His model can take into account effects as diverse as seawater intrusion in aquifers, floods, regulation facilities, evaporation, water consumption depending on the type of crops or forest and many others.

The model can predict extreme hydrological problems, such as floods and droughts, as well as water resources management in river basins. It allows for the integration of processes on different scales.

He presented some interesting applications, focusing on three case studies during his talk. The first application described by Paco was the Guadalhorce River Watershed near Malaga. There the river is mainly affected by the behaviour of the alluvial stratus in which it runs. The problem was solved using finite elements and the results gave important information about the behaviour of the aquifer and river. One major problem there is the occurrence of periodical floods and to solve the problem it was proposed to dredge the river. The solution showed that in that case the saltwater intrusion wedge was going to advance further, damaging the quality of the water taken from the aquifer. It was then found more appropriate to stop withdrawing freshwater from the nearby pumping wells.
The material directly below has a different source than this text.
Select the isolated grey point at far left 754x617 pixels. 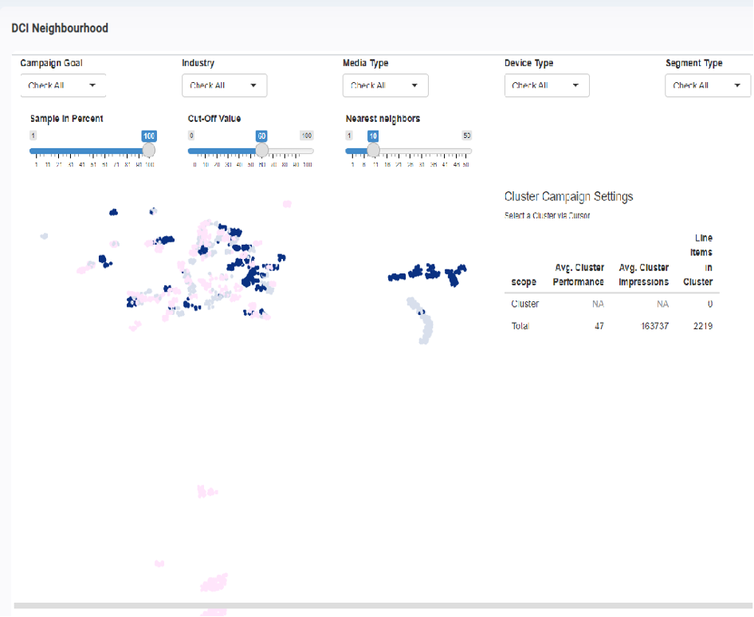pos(45,236)
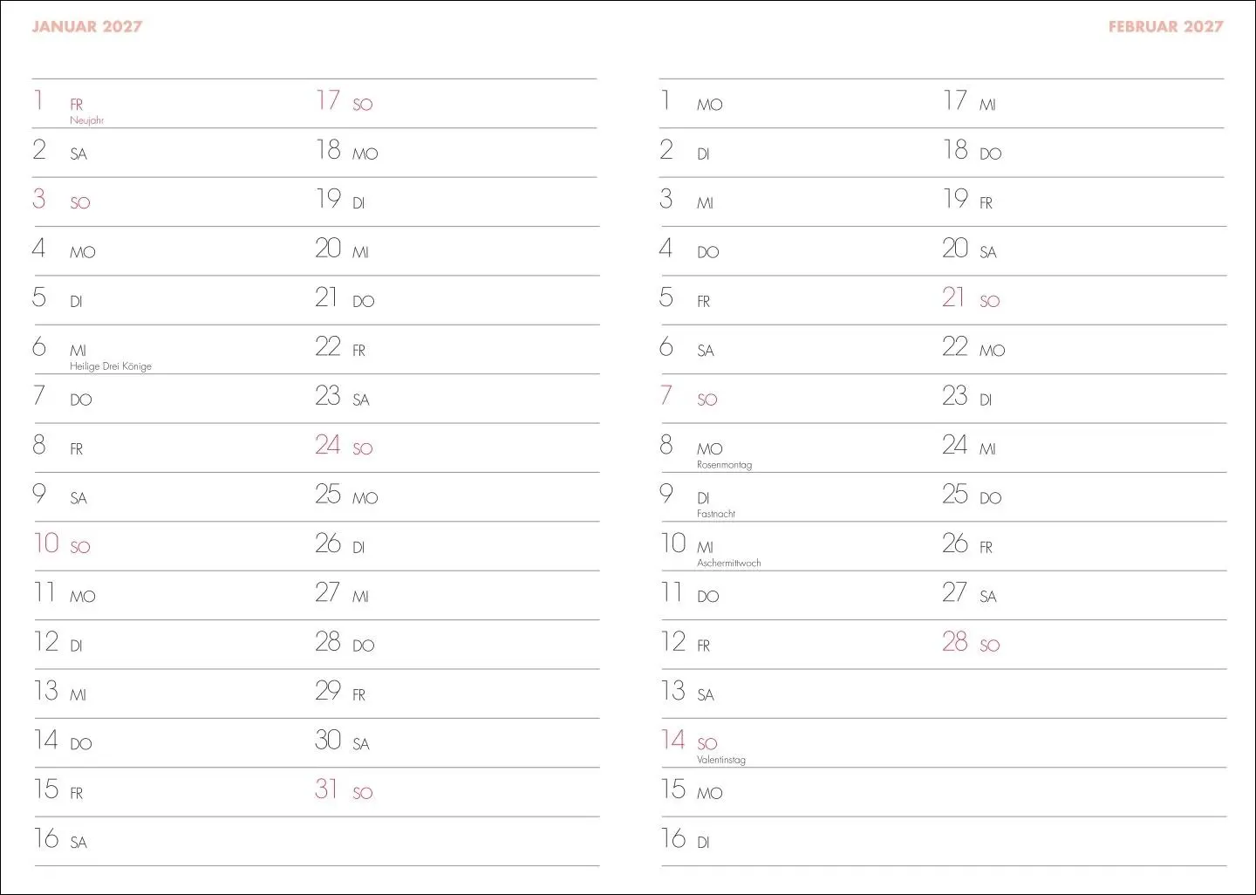The image size is (1256, 895).
Task: Click the FEBRUAR 2027 month header
Action: [1165, 26]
Another application was the study of an extreme hydrology event. It dealt with the flooding hazard of Aznalcollar Dam in the Guadiama River. In this case a tail dam burst due to the large volume of spoilts discharded in the reservoir. This produced a major ecological disaster near the Doñana National Park which produced a heavy pollution in the surrounding areas.

The breach polluted a large area in a very short time. The computer model was able to simulate the breaking of the dam and the consequent pollution dispersion. The sediments distributed in this river were a major source of pollution.

The spillage changed in character as time passed, starting with mainly water at the first spillage and ending with pure sludge for the second spillage. The model was able to accurately predict the registered limnigraph for the two flooding events, ie water followed by sludge.

The last of the applications presented by Paco involved a Water Resources Management case. It was the modelling of the Mero River Watershed in Galicia. The model was able to account for the extreme complexity of the region. It was used to predict the actual and future Water Management for the zone.

The lecture was followed by a series of questions regarding the applications of the Model, as well as the type of equations and computational methods applied.